For one, I think there may be some reason to doubt Fish's dire predictions. One example that he cites is the unapologetically business-like attitude of online degree granting institutions, such as the University of Phoenix. He quotes one University of Phoenix founder as saying, "We are not trying to develop value systems or go in for that ‘expand their minds’” nonsense. This example seems extreme. None of the students I have ever met with a modicum of intellectual curiosity wanted to go through a degree-granting program like the one Phoenix offers. Just because one such institution is openly running a business rather than a university, doesn't mean that the much larger, older edifice of American higher education as a whole is effected by the same attitude. Also, recent statistics show a significant rise in the numbers and attendance of small liberal arts and religious colleges in the United States. Many of these colleges and universities are explicitly devoted to restoring the liberal arts tradition.

Secondly, Obama's remark that he wants to restore the (seemingly) depressed (or oppressed) position of Science in America could mean good things for higher education. More students encouraged to enter doctoral programs in physics, chemistry, biology, and mathematics would be a boon when you consider that many students are diverted from these challenging fields by the higher remuneration offered by JDs and MBAs.

Maybe change has come to higher education.

This message has been edited. Last edited by: Samantha Clark,
 
Posts: 40 | Registered:: April 22, 2008Reply With QuoteEdit or Delete MessageReport This Post
New Member
Posted Hide Post
Samantha,

Let me start by saying I respect what ISI stands for, particularly because it is scholarly. I'm intrigued by the opportunity to take short courses online to improve or synthesize my understanding of conservative thinking, and will shortly begin the online study course.

Ironic though, Stanley Fish's comments seem to condemn even ISI's idea of online education...as if we can't be intellectually stimulated in that way, or earn something like a degree, certification or education other than through a liberal arts tradition, doing it the traditional liberal arts way.

But, I do take exception to your comment about "degree-granting" programs. So, I'm going to focus on that for a minute.

I'm pleased to introduce myself as your first "student" with "a modicum of intellectual curiosity" that graduated with an MBA in Technology Management from the University of Phoenix. I provide no further proof of my intellectual curiosity other than the fact that I'm on this website, interested in the subjects at-hand, and talking to you.

I'm going to go on the defense of the University because I felt strongly that something had to be said. I'll start by saying that I'm an SVP at a large financial institution, and have no connections to the university. I've noticed that you are a staff member and very active on (if not in charge of) this discussion forum, so I feel that an underlying attitude has to be corrected or you risk making your site exclusive to folks who, frankly, don't have an education like you, or me.

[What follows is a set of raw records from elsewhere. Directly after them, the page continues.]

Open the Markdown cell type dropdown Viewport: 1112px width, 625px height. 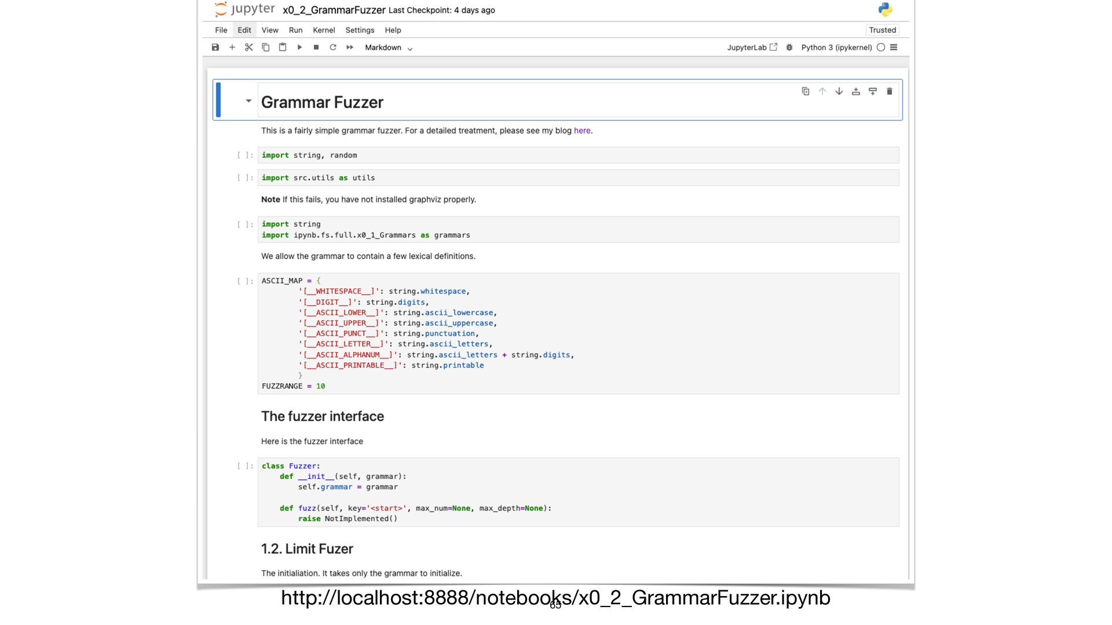(x=389, y=48)
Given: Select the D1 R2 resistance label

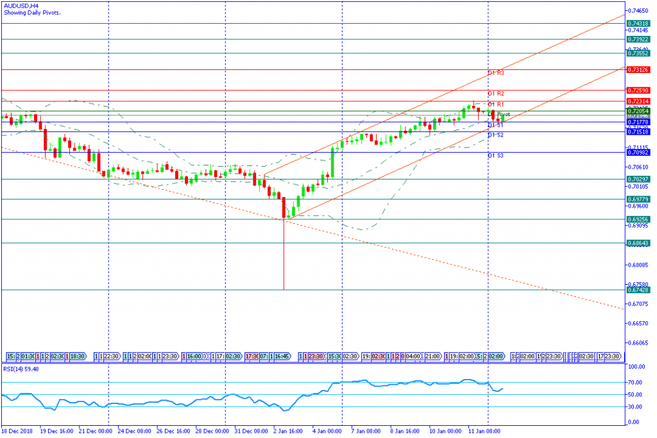Looking at the screenshot, I should pyautogui.click(x=496, y=94).
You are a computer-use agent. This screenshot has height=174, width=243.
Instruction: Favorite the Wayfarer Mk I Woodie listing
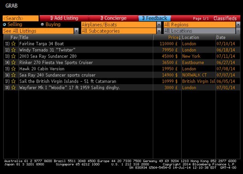coord(13,87)
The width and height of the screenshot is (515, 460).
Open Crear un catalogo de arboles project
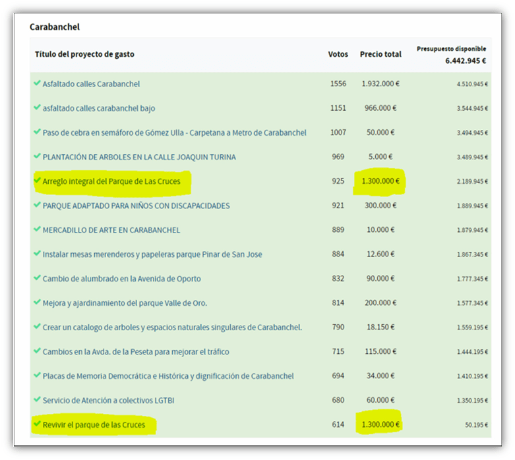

In my great and refreshing experience with UOP, I discovered that you can learn, either in the classroom or online, through their purposefully designed system. Nothing unlike what ISI is attempting to do. It's a system at UOP by the way, and really nothing more than that. Whether you are learning at Yale, UOP, or online at ISI's new online course, it is a personal *decision* to learn. Learning has less to do with bricks and mortar, and more to do with attitude and desire. Oh, and it has even less to do with what we know or how smart we are...think about it.

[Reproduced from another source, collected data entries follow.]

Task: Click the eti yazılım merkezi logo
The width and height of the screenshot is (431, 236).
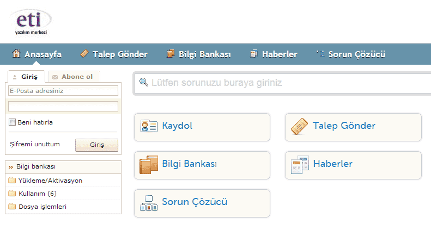Action: [31, 22]
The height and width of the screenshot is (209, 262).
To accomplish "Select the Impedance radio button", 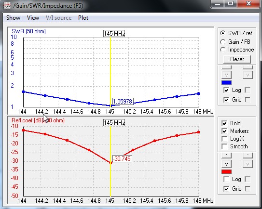I will (x=223, y=50).
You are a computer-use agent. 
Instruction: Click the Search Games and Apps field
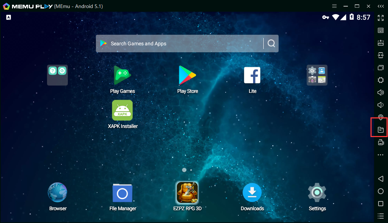pos(179,44)
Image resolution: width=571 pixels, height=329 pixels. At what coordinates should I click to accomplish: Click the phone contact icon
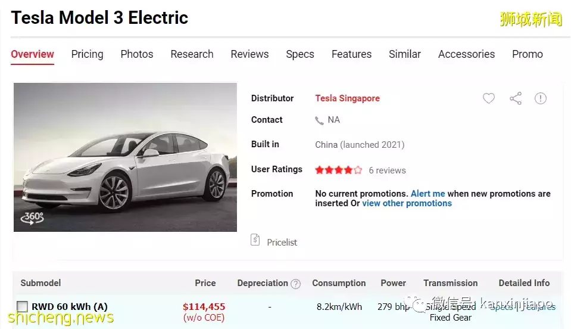pos(320,120)
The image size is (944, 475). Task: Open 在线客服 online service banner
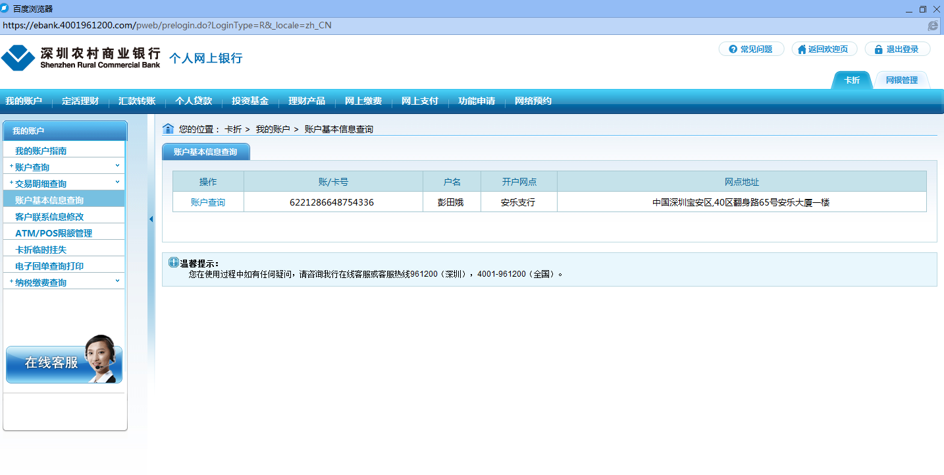[64, 362]
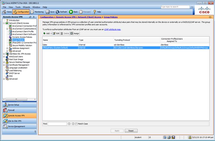Screen dimensions: 215x141
Task: Click the Edit group policy icon
Action: tap(54, 34)
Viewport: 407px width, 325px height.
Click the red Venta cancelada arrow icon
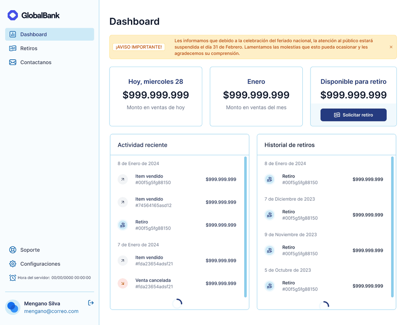[123, 284]
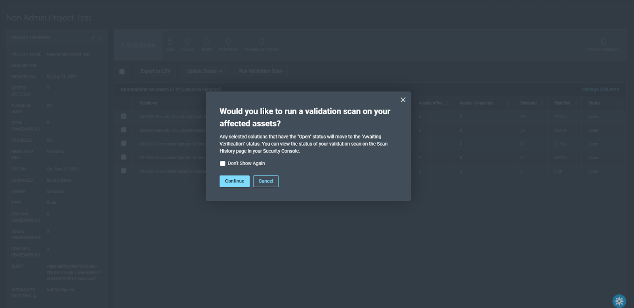634x308 pixels.
Task: Sort by the Assets Completed column arrows
Action: [x=508, y=103]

We've all had experience with dull and bored minds and it didn't matter if it was at a university with two hundred year old brick buildings, or classrooms in a Hewlett Packard building in Pleasanton, California (where I took my classes).

UOP is different than going to say UC Davis where I got my B.S., BUT IT NEEDS TO BE! I'm not a kid anymore, and I won't tolerate the poor conditions of the University. I spent too many days standing in line waiting to purchase a syllabus, or sitting in a lecture hall on the floor because there were no seats left. I certainly don't have time to help youngsters half my age and experience get through an MBA program!

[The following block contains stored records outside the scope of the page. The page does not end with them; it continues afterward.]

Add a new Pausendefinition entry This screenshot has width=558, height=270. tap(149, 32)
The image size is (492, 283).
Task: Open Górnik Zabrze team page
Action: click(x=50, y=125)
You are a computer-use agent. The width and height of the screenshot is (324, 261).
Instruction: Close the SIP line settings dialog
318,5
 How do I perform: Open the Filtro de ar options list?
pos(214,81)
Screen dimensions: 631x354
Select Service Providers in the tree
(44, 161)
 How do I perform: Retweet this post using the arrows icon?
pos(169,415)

I wanted a level playing field with professionals who already had great careers, were mostly technical and needed to get an additional edge through an educational system that was highly focused on their situation. It helped that UOP catered to me, and why shouldn't they?

By working in the classroom with teams over a two year period, I grew intellectually and moved into a life changing career as a result of my involvement in that program. Mine was a pursuit, not unlike many who join MBA programs at Columbia or Berkeley. We all want to grow, to become more upwardly mobile, to pursue something new, and to expand intellectually. I feel very accomplished in those goals.

Regardless, ISI is also offering ISI training online because it is possible, convenient, exposed to the masses and not concerned about intellectual exclusivity. It's more about educating as many people as possible because we need it. This is not unlike UOP.

Finally, my degree wasn't given to me through a "degree-granting program", it was earned. I spent two solid years working with a team of great people from all over the Bay Area in California...from folks who controlled satellites for Lockheed, to software developers, to medical professionals. I learned from people who were managers and executives in some of our best financial and industrial institutions. Is there something wrong with that? If so, maybe I should just stop listening to my boss, and the executives above me since they aren't professors, and for the most part they don't have Phd's. Rather, the opposite is true. I should get a business and management perspective, I should learn from these people because of who they are and what they've acheived. In our daily debates, aren't those types of teachers more representative of exactly what we are claiming more people should be doing in the U.S.?

I agree with you that the quoted example apparently from John Sperling, the founder of UOP, is somewhat extreme. I don't recall ever feeling or seeing this attitude while attending, thus I'm somewhat curious to see the actual quote to put it in context, or to validate that the quote is real.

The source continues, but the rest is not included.